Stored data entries
◇ ◇ ◇
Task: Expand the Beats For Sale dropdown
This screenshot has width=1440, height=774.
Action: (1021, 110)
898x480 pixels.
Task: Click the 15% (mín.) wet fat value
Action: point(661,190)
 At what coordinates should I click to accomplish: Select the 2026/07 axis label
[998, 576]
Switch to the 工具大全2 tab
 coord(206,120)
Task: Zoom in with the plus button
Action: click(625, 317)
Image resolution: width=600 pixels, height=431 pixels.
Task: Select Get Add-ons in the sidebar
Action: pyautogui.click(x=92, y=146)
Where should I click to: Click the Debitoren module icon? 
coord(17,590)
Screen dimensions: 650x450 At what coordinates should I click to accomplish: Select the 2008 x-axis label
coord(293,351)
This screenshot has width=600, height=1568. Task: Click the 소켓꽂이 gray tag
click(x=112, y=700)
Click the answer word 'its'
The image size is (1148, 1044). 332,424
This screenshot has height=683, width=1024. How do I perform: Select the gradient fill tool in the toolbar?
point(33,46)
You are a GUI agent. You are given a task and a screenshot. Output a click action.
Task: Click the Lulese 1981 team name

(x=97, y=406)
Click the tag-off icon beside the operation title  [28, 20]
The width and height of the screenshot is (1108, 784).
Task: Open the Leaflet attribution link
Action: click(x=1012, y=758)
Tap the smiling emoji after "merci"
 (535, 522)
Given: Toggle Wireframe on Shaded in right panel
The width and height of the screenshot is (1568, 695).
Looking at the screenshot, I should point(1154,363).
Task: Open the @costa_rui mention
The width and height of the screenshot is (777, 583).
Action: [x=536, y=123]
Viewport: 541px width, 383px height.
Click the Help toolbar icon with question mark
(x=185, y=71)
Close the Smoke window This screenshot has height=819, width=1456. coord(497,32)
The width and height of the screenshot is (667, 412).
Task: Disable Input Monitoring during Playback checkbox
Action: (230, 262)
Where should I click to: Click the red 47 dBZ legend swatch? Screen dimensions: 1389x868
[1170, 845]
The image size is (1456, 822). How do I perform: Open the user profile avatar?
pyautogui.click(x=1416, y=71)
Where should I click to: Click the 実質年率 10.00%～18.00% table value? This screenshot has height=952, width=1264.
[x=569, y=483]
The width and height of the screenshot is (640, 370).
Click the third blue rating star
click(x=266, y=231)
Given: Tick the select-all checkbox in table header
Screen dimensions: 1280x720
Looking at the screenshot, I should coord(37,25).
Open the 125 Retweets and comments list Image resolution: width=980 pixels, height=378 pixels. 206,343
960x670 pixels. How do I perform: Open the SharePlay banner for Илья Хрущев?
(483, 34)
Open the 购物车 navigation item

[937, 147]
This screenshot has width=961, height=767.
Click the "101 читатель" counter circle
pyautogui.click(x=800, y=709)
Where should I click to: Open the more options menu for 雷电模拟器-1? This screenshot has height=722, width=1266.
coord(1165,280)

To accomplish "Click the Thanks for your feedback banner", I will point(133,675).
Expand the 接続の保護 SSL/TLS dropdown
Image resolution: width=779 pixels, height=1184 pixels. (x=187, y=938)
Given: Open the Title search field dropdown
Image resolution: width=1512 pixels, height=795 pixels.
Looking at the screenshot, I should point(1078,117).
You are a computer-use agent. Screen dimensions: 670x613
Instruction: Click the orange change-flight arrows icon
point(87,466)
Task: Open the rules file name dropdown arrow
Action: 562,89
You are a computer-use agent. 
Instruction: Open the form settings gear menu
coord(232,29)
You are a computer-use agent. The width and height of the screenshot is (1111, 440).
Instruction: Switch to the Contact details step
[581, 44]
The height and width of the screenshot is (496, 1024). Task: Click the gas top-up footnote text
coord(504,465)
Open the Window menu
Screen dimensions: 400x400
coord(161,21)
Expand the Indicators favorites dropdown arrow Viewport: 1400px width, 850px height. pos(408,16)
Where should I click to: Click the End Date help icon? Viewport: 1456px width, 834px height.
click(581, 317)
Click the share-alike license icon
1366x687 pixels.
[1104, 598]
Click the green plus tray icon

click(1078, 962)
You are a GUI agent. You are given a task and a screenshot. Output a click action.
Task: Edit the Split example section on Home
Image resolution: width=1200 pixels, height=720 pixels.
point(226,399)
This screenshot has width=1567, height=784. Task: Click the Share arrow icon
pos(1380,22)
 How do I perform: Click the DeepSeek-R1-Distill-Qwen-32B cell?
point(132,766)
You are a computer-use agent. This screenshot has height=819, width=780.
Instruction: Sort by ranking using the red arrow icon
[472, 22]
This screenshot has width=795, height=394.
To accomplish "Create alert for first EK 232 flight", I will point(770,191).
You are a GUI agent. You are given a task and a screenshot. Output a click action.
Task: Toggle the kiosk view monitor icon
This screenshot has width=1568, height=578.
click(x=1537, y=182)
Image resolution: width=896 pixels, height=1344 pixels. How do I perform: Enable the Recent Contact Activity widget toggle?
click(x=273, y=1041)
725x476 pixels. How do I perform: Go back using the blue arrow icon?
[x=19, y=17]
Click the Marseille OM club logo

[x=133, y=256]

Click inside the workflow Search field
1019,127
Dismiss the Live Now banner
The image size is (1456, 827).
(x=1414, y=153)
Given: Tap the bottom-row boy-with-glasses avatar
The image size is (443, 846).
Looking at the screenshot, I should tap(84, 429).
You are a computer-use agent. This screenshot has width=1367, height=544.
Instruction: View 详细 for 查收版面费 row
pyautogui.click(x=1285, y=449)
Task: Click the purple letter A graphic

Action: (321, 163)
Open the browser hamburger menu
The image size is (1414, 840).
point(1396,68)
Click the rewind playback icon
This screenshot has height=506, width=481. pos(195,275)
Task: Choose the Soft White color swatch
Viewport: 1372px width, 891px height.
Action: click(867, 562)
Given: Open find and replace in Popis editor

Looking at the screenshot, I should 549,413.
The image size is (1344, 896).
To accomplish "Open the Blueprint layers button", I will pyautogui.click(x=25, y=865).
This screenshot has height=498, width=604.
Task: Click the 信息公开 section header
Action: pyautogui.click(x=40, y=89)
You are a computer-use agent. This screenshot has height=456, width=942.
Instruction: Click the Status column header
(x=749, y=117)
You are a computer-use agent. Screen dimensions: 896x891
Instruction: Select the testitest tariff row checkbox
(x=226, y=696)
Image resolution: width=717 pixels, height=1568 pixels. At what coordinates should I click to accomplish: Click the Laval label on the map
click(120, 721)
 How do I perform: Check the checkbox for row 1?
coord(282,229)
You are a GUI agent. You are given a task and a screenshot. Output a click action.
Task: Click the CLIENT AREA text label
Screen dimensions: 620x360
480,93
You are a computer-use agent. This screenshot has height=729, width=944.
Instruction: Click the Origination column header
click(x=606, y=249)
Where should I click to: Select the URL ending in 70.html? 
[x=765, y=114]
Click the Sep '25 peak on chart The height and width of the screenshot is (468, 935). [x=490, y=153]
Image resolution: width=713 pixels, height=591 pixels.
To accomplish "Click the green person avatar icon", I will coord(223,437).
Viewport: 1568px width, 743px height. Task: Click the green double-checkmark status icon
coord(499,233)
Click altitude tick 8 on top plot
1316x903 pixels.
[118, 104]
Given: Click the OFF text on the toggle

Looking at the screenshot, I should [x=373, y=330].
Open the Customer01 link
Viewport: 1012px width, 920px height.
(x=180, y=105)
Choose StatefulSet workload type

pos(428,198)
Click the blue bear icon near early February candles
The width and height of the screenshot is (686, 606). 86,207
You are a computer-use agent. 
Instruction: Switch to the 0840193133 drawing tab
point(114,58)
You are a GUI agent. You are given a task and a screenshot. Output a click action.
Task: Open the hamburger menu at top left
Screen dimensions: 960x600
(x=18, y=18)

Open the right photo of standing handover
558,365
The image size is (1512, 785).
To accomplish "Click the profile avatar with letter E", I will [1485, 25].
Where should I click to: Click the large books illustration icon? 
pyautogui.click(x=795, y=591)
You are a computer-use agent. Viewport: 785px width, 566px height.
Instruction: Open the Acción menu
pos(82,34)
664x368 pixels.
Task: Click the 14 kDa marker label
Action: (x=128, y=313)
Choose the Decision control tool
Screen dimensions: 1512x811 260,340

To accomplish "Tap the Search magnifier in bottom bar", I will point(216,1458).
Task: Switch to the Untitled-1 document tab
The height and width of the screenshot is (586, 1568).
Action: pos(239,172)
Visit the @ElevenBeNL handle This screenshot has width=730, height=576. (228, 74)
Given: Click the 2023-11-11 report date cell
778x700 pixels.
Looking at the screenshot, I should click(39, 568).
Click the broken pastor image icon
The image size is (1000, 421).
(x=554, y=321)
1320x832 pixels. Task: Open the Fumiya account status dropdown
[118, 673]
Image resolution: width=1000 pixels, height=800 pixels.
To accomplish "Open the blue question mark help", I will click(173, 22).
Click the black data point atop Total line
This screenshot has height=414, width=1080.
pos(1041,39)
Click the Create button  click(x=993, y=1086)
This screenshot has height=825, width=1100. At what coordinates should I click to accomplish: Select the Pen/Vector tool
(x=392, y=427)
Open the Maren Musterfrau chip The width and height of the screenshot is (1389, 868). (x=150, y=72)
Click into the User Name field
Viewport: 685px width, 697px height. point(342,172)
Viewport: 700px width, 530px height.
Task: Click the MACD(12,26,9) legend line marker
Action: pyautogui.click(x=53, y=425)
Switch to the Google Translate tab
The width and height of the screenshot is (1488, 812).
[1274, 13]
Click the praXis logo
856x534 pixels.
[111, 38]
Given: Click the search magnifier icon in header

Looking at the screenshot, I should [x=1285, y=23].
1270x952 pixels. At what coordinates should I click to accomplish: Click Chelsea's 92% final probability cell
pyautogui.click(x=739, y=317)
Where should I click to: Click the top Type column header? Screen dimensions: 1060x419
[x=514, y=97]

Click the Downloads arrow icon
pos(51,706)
◇ ◇ ◇
• [Task to complete]
Reproduce the records from the line with "Choose the Decision control tool" to the line with "Visit the @ElevenBeNL", replacing "magnifier" with "magnifying glass" and keeping everything else the same. Return only those lines.

• [Right answer]
Choose the Decision control tool
Screen dimensions: 1512x811 260,340

To accomplish "Tap the Search magnifying glass in bottom bar", I will point(216,1458).
Task: Switch to the Untitled-1 document tab
The height and width of the screenshot is (586, 1568).
Action: pos(239,172)
Visit the @ElevenBeNL handle This screenshot has width=730, height=576. (228, 74)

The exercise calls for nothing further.